Friday, January 30, 2009

Catching up

I noticed that I had a lot of catching up to do from my former posts so here goes.

The commissioned shawl was finished in about a month, blocked quite nicely, payed for promptly, and (I assume) shipped to it's intended owner.

Along with the new windows we now have new paint, and I no longer feel ill every time I see it. Let's just say I learned my lesson about the need to take paint samples outside before choosing colors. I still like the color as it looks inside the garage, but it's a whole lot brighter outside. Fortunately, my husband doesn't hate it. He says it looks cheerful, especially on cloudy days when everyone elses' looks gloomy. Almost makes me wish for more gloomy days here in old CO. Almost, but not quite.

My sister loves her blanket. The colors are perfect, it's soft, wonderful, etc. There's just one tiny problem. Weaving a plaid means lots and lots of ends, all of which are trying to work their way loose again. Need to check w/tri-loom group see if they have any ideas to stop the lil buggers.

Thursday, January 29, 2009

Who knew there was such a thing as a "little" cancer

So. Exactly a week from today my husband will be going into surgery to, hopefully, remove the last traces of cancer from his non-smoking, non-drinking, 34 year-old self. It's a small surgery thankfully, only a slice about the size of a finger taken from his tongue. Amazingly enough, this is a huge improvement over the original estimate of half to a third of the entire tongue.

I have written many posts in my head since the beginning of November when the GP suggested he see a specialist for a sore spot that hadn't healed in several months.
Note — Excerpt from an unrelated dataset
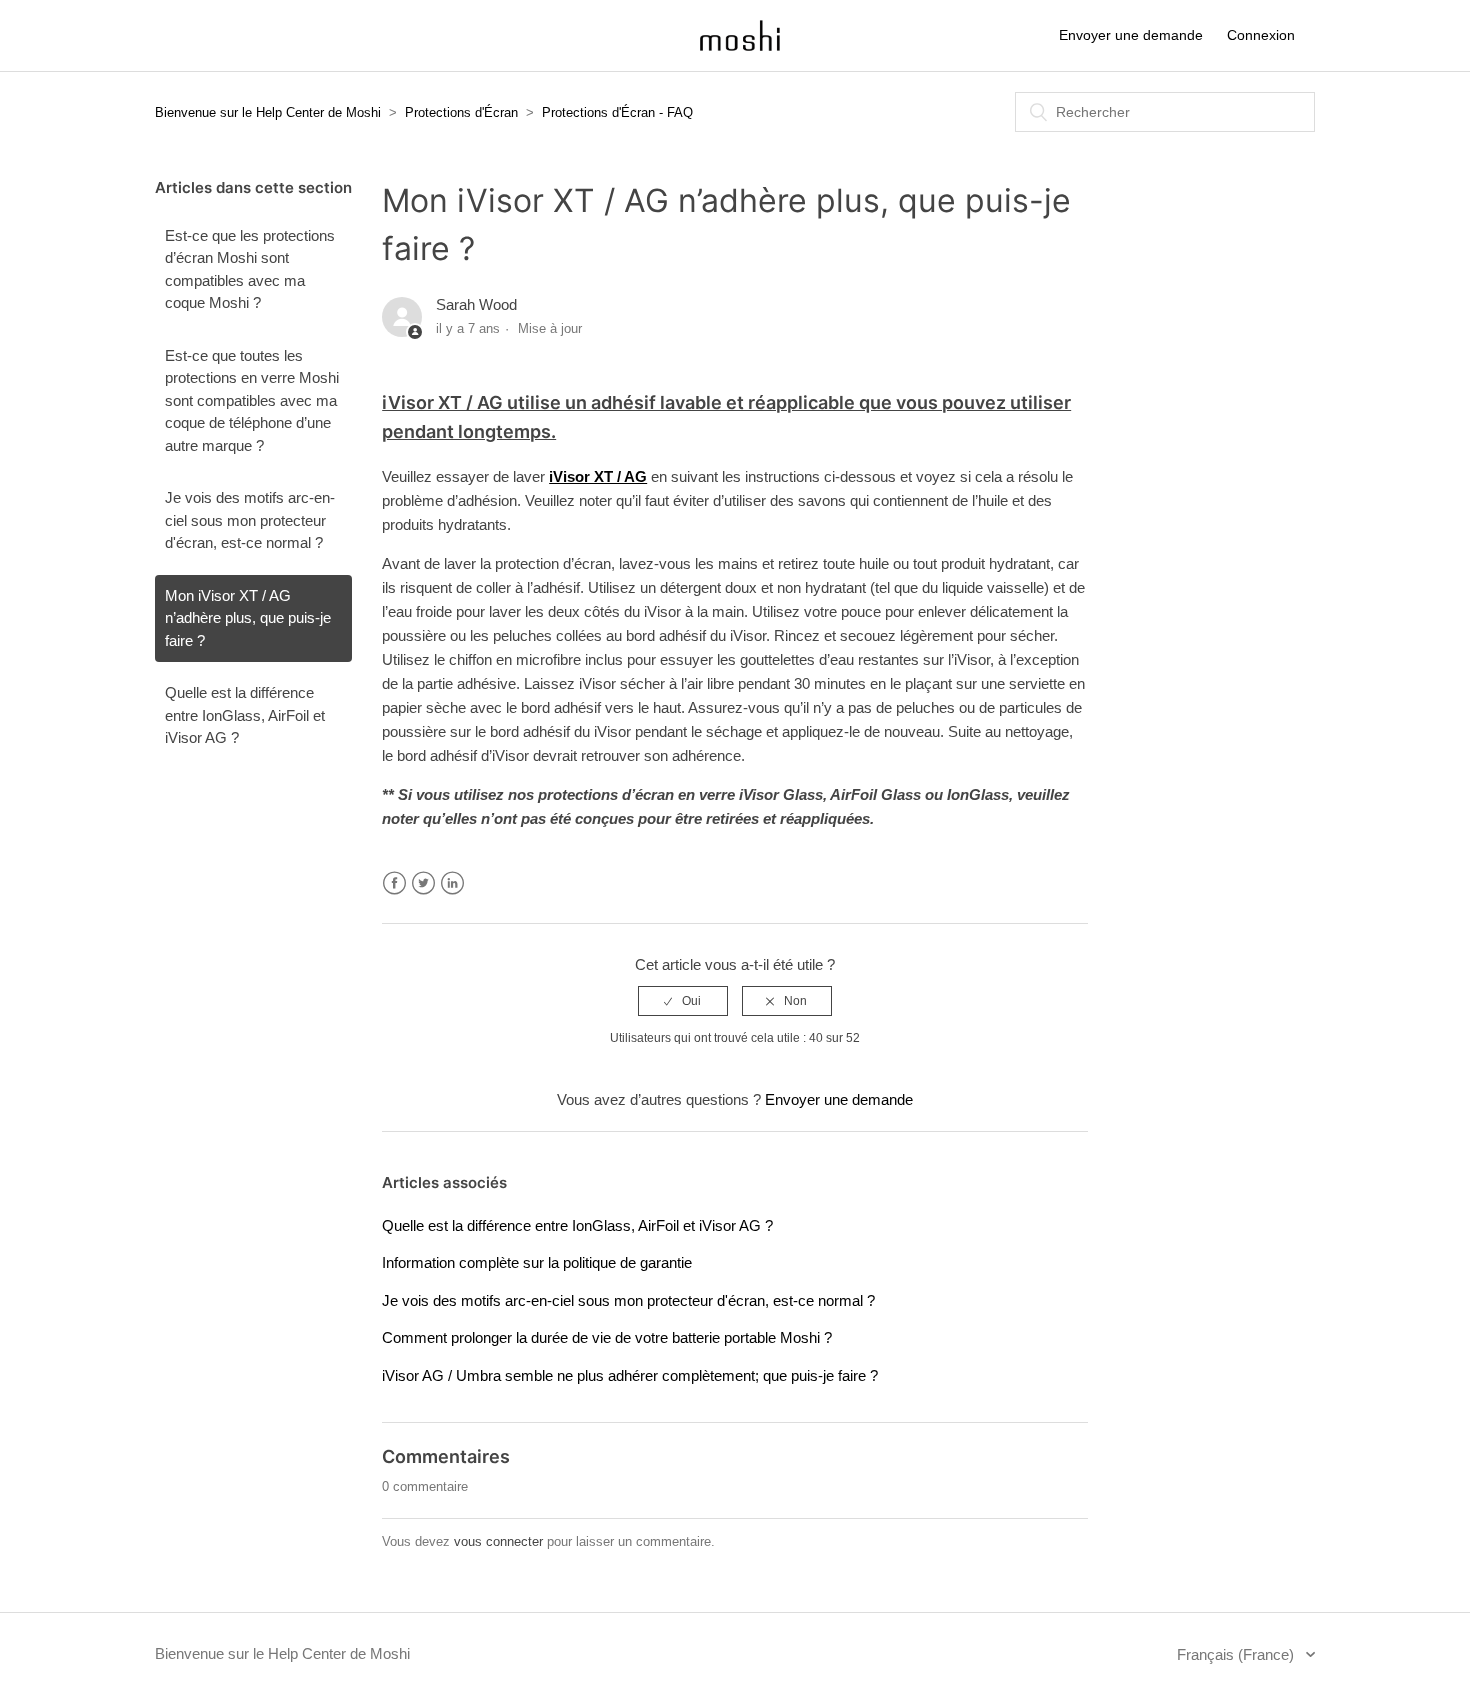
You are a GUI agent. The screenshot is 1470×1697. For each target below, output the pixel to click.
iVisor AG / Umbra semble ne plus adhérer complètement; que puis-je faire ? (630, 1375)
Posts about the difference between theory and reality when it comes to not freaking out until the tests are actually run. Posts about trying to tell children about their daddy having cancer,even a little, in words they understand but won't freak them out when all the adults are feeling shocked. Posts about how very glad I am that the man I love didn't wait the year or more that is usual before people seek help for such minor-seeming problems. I just never seemed to find the words to fill an entire post. Or perhaps more accurately, there were too many words and no order to them.

My husband has probably handled things better than I have. He has not only gone about his work as usual, but has also made sure that all the insurance stuff is taken care of. He has spent hours on the phone to make sure everything is in order, and in network. I am in awe of the way he has cared for us while dealing with his own fear and pain.

The prognosis is good and we are very hopeful that recovery will be quick. We also hope to never forget the closeness the threat of loss has brought us. A closeness we may well never have realized without that threat.